### Data shown
• • • • • • •

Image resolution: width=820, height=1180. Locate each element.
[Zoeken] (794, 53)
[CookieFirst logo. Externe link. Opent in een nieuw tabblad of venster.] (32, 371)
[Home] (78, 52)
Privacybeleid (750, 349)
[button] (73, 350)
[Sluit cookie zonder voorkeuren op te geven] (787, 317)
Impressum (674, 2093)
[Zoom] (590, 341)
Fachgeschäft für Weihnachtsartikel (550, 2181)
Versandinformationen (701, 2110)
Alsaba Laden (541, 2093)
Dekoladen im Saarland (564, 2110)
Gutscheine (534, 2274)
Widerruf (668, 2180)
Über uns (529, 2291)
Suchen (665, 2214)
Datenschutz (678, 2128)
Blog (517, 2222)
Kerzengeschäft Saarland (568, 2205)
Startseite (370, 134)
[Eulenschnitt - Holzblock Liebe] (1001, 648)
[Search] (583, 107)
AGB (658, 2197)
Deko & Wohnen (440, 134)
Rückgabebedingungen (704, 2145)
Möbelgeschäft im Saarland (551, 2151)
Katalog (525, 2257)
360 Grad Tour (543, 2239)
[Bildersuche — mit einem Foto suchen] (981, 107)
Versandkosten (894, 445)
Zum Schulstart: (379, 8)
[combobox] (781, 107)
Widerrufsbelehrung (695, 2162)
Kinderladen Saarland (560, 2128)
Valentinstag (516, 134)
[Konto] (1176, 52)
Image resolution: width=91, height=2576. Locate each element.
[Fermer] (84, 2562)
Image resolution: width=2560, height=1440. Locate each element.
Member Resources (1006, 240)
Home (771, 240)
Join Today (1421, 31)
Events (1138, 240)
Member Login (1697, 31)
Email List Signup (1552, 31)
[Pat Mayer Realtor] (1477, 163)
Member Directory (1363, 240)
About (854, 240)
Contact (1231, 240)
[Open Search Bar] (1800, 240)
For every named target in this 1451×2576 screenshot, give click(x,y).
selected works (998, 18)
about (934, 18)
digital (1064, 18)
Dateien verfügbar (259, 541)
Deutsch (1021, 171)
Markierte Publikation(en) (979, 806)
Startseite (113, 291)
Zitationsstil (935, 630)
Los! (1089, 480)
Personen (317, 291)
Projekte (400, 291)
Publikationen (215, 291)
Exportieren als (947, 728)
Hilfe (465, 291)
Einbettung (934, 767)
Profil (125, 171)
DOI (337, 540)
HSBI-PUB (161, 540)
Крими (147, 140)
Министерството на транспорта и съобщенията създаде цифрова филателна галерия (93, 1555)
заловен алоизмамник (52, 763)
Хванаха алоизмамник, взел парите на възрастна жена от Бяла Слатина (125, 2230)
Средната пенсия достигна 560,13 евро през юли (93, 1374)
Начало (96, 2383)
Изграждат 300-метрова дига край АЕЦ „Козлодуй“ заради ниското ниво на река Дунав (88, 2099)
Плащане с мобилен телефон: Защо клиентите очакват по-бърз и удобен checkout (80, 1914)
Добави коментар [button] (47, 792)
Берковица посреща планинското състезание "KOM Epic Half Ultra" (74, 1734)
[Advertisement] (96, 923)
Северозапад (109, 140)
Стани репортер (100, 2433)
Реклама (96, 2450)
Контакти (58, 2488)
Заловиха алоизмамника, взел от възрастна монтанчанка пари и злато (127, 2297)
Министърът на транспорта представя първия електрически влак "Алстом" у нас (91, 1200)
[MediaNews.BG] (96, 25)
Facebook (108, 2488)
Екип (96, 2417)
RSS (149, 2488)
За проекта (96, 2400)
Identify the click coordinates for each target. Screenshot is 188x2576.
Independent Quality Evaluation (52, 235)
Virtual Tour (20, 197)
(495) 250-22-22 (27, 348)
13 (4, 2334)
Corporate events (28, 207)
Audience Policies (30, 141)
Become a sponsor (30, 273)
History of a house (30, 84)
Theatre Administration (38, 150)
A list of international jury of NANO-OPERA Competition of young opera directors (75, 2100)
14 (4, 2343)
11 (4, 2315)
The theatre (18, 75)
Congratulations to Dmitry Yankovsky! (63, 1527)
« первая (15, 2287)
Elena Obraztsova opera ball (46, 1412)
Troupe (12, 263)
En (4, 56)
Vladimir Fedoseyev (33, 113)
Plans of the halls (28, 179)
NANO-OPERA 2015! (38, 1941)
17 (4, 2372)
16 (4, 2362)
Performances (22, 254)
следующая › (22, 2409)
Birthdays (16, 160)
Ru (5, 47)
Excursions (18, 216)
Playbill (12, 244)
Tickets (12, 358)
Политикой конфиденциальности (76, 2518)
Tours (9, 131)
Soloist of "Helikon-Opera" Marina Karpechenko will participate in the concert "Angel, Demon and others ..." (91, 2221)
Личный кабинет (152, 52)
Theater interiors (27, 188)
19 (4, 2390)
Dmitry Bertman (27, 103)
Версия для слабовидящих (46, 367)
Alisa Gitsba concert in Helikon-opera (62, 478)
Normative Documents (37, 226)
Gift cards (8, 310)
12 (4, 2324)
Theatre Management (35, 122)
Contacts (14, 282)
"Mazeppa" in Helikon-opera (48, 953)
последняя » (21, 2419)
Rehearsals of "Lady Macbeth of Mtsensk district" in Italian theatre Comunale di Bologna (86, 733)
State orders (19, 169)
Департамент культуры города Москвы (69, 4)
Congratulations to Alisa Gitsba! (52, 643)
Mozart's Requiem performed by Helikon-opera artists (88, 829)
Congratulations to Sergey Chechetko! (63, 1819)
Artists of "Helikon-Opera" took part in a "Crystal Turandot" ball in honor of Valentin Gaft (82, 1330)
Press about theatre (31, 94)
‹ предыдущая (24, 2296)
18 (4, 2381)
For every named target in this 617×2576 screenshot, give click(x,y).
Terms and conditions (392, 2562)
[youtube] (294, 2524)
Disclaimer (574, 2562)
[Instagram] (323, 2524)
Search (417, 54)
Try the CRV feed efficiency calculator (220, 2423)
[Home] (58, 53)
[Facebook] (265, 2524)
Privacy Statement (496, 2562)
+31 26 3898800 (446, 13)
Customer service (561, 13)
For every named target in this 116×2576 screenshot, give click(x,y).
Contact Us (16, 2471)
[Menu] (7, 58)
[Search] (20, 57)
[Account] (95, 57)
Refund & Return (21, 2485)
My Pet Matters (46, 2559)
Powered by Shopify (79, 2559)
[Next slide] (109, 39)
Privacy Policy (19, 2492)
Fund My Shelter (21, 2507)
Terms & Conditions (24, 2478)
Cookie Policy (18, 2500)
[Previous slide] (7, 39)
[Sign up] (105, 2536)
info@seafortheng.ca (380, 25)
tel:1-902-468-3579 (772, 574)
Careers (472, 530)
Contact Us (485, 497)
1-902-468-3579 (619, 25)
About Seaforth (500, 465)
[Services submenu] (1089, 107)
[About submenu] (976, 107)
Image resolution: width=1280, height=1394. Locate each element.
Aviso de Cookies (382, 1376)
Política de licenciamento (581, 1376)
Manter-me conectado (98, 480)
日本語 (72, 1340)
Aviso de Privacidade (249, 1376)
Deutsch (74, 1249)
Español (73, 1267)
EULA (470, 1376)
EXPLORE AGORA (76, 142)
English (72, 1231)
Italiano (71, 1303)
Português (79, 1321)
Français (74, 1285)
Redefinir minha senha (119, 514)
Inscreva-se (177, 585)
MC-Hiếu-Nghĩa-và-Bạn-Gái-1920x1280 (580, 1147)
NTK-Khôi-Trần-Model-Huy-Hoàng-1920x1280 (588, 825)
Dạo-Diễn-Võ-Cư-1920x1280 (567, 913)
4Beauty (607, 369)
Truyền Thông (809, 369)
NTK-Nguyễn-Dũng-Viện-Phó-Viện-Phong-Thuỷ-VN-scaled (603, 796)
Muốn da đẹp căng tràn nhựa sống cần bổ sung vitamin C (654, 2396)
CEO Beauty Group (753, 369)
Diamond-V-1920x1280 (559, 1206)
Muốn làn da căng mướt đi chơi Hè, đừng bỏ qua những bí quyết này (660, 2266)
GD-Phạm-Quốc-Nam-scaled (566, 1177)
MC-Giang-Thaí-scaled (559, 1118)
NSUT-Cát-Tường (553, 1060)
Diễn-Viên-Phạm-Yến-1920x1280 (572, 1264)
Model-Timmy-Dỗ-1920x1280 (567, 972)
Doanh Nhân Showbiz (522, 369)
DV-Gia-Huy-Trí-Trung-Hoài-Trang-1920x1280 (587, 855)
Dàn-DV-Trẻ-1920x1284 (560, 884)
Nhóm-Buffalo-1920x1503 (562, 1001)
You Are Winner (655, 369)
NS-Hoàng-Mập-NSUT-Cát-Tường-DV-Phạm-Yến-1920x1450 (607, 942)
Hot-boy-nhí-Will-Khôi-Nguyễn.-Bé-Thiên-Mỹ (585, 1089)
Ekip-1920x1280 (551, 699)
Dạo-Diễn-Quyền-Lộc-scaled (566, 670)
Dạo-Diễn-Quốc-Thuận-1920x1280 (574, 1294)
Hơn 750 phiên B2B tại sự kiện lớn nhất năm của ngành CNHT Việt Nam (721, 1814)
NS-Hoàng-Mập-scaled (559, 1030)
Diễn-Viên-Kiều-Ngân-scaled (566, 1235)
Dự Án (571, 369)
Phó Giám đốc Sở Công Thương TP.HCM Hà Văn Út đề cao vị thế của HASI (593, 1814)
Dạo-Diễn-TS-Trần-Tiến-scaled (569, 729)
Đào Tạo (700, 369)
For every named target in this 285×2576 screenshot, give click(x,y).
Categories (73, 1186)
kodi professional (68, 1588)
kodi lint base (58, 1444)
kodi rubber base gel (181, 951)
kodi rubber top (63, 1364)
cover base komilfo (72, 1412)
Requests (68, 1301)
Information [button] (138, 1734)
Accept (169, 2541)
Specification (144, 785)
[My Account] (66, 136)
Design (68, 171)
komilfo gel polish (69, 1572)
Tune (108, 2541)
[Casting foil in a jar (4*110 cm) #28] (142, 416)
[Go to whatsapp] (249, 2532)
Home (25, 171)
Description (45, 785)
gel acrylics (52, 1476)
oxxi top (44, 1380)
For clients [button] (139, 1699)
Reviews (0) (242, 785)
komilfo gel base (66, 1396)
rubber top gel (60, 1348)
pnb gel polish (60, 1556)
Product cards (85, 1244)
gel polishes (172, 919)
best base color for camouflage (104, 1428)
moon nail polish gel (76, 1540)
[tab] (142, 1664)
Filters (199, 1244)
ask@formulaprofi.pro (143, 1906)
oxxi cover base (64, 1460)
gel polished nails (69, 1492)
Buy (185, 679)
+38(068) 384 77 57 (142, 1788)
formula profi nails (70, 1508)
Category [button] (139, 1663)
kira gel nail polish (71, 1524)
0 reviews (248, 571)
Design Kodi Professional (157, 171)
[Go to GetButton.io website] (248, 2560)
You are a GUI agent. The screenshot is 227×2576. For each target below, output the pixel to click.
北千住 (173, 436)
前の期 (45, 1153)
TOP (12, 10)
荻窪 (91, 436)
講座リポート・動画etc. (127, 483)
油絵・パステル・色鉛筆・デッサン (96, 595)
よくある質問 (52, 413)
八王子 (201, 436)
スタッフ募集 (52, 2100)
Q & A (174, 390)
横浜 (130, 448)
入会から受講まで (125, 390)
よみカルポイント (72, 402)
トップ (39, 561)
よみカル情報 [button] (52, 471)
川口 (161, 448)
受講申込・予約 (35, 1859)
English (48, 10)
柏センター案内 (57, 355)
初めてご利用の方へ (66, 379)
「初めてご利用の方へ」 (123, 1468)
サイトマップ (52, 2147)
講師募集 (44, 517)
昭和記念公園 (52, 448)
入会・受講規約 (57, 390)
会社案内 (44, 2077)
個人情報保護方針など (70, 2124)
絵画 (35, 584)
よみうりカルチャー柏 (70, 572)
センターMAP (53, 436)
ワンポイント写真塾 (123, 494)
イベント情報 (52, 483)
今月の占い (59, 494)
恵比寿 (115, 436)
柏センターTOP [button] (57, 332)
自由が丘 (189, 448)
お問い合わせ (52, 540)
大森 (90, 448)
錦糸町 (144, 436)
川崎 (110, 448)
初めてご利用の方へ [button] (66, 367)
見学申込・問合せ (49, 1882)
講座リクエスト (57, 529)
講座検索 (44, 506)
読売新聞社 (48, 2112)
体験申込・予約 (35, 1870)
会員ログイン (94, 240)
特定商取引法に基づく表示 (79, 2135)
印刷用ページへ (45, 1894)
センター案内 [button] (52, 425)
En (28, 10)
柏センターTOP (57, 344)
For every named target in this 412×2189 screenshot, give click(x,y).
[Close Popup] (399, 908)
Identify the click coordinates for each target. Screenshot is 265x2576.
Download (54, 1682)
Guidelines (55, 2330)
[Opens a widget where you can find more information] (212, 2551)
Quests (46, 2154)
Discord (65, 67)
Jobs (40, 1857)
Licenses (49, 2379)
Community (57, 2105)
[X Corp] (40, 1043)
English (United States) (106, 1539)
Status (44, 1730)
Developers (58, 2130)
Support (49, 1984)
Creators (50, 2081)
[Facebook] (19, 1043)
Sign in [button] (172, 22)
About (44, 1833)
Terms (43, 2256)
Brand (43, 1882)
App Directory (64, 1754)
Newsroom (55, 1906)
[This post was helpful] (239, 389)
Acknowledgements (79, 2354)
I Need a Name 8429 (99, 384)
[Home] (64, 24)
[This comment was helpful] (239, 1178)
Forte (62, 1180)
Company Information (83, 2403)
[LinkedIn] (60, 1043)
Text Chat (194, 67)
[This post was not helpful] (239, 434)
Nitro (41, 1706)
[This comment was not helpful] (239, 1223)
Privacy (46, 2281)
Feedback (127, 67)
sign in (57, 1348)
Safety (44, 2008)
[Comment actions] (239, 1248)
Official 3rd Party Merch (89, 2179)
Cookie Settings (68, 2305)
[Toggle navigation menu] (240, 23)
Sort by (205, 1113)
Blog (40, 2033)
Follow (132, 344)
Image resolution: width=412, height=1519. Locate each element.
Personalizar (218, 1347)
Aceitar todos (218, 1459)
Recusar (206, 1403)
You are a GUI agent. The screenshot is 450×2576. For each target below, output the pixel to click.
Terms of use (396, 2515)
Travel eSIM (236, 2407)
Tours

• • • • • • •

### What you should do
Taking the listing above line by line, say how many lines include the string "agent", and give only that number.

### Written solution
2